Matrix profile, an approximation

 

CATEGORY

Algorithms

DATE

31 August

TIME

5 Minutes

When it comes to data science, the ability to process large amounts of data quickly and efficiently is essential.

That’s where Matrix Profiles can be useful. By combining the power of recursively mapping data with the ability to incorporate third-party information, it becomes possible to:

 

  •  Identify new patterns and similarities in your data

  •  Visualize data in new ways

  •  Make more informed decisions using your knowledge

Matrix Profile

 

CONCEPT

When it comes to data science, the ability to process large amounts of data quickly and efficiently is essential. That’s where Matrix Profiles can be useful. By combining the power of recursively mapping data with the ability to incorporate third-party information, it becomes possible to:

  • Identify new patterns and similarities in your data
  • Visualize data in new ways
  • Make more informed decisions using your knowledge

Matrix Profile is an innovative statistical technique for identifying fundamental patterns in large data sets. Once created, these patterns can be used to improve model performance in a variety of ways. They can help in the selection of effective strategies for solving problems or making decisions in finance, industry, science or any other field.

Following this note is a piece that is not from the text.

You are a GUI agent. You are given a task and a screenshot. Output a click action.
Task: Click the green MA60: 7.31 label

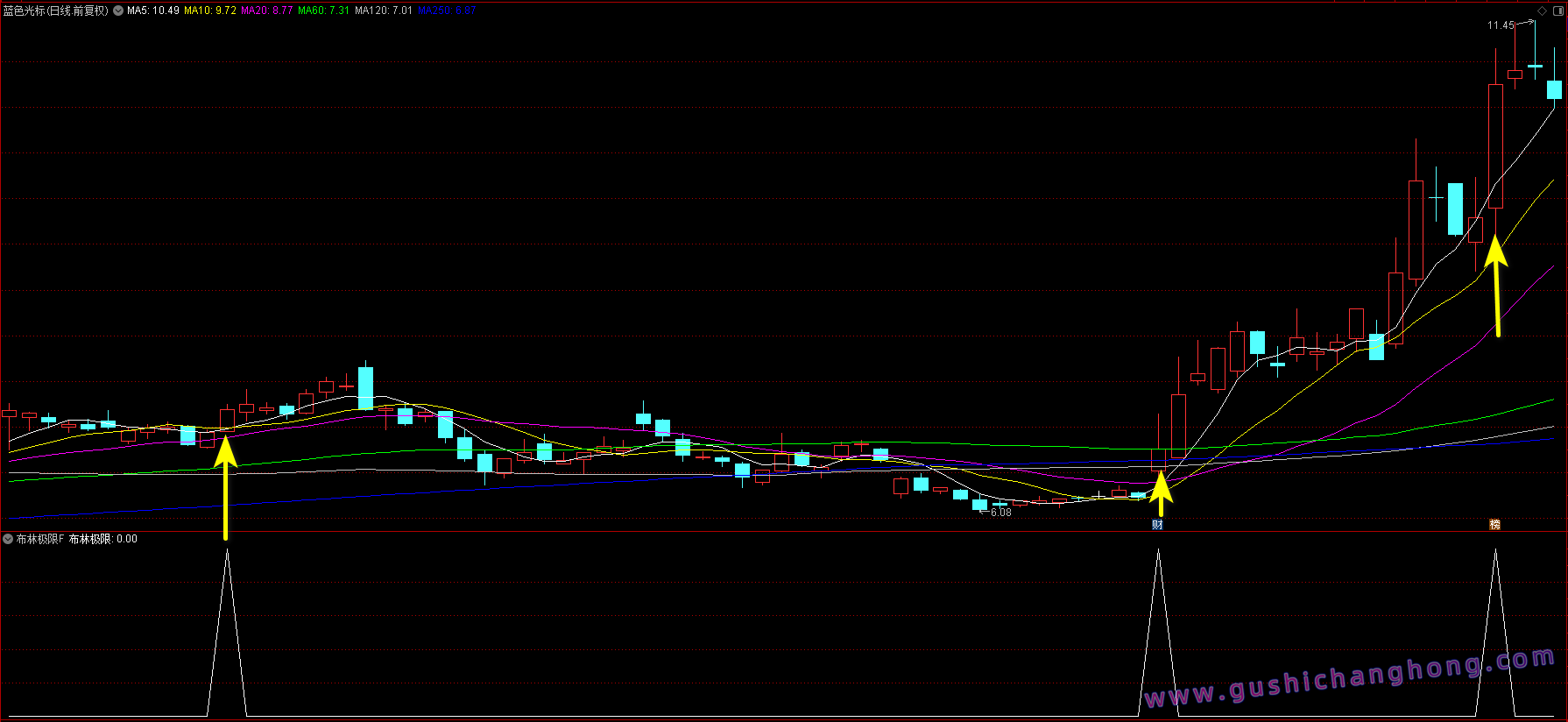click(324, 11)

They are commonly used in time series analysis such as the daily or monthly weather forecast, company financial reports, etc. They can be used in conversion analysis (see below) to predict how an individual will react to various offers – e.g., a unique offer within a product or service. A matrix profile consists of two variables – a priori and actual. The priori is some sort of value or prediction that the algorithm has about the future; the actual is what actually happened in the past.

The main idea is that we can use machine learning techniques to automatically analyze a large amount of information (i.e. data in domains not covered by human expertise) and provide insights into hidden patterns. This is particularly useful for extracting useful insights from hard data sets, such as cancer diagnosis or insurance claims. For example, using current data from anonymized clinical trials, we can infer how patients are performing with respect to their underlying medical condition.

There are three general types of matrix profiles:

  • static
  • dynamic
  • interactive (2D or 3D)

Static matrix is mainly composed of log aggregates, which means stable statistical distribution of values. Dynamic matrix contains several transformation rules, mainly evaluated with respect to initial condition i.e., the values occur with probability p 1, …, p n such that the final value is a function of initial conditions which is influenced by i) the clustering criterion and ii) the distance function.

An interesting property of the Matrix Profile is that it grows simultaneously with the number of data elements it contains. We can use this property to design extremely innovative algorithms. For example, the algorithms to relate user, place, and event semantically are all readily proposed using only the first three dimensions of the matrix. If you give someone “location-tagged” data points, their profile will be much more relevant to them, in terms of being able to quickly locate them.

Matrix profiles are a powerful statistical tool for any business. As more data flows in, it becomes easier to spot trends. Disrupting a trend can be as simple as identifying which customers are jumping ship. Using data-driven analysis, you can get a feel for what your audience likes, and then you can launch campaigns focused on those themes. The possibilities are nearly endless—and profitable.

Time series data allow for the reconstruction of past events by identifying non-zero residuals in the data. Potential users of time series analysis include historians, economists, political scientists, and statisticians. A matrix profile is an efficient method for extracting features from time series without having to resort to manual filtering or weighting.